I disagree with you that a good tire gauge is a replacement for TPMS sensors. They serve different purposes.

TPMS is a safety feature for detecting a decrease in tire pressure while you are driving, prior to it turning into a blowout. Those are nasty things that can turn an otherwise good day into the worst day of your life. Not having TPMS sensors can also effect the way your traction control system behaves. Considering winter is when you need that the most, having a compromised traction control system then seems backwards.
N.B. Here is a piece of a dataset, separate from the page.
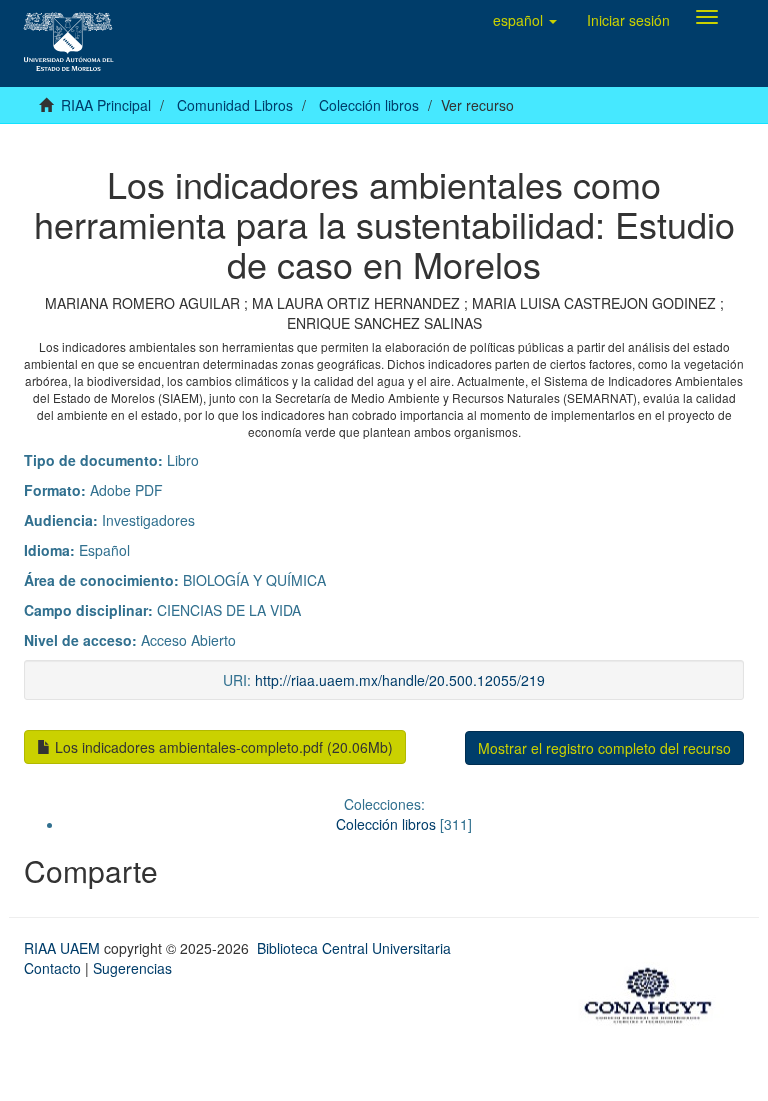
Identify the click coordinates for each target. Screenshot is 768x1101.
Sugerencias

A good tire pressure gauge is good for detecting a gradual decrease in tire pressure due to seasonal changes in temperature (or a very slow leak) for the purpose of keeping tire wear even, and thus prolonging the life of your tires (as John Cadogan says, I'm not the type of person who wakes up in the morning exited that I get to buy new tires today, so I like to make mine last longer by minimizing their wear).

My original post also discussed what size of winter tires is best, but I have since bought them, so I won't bother with that now.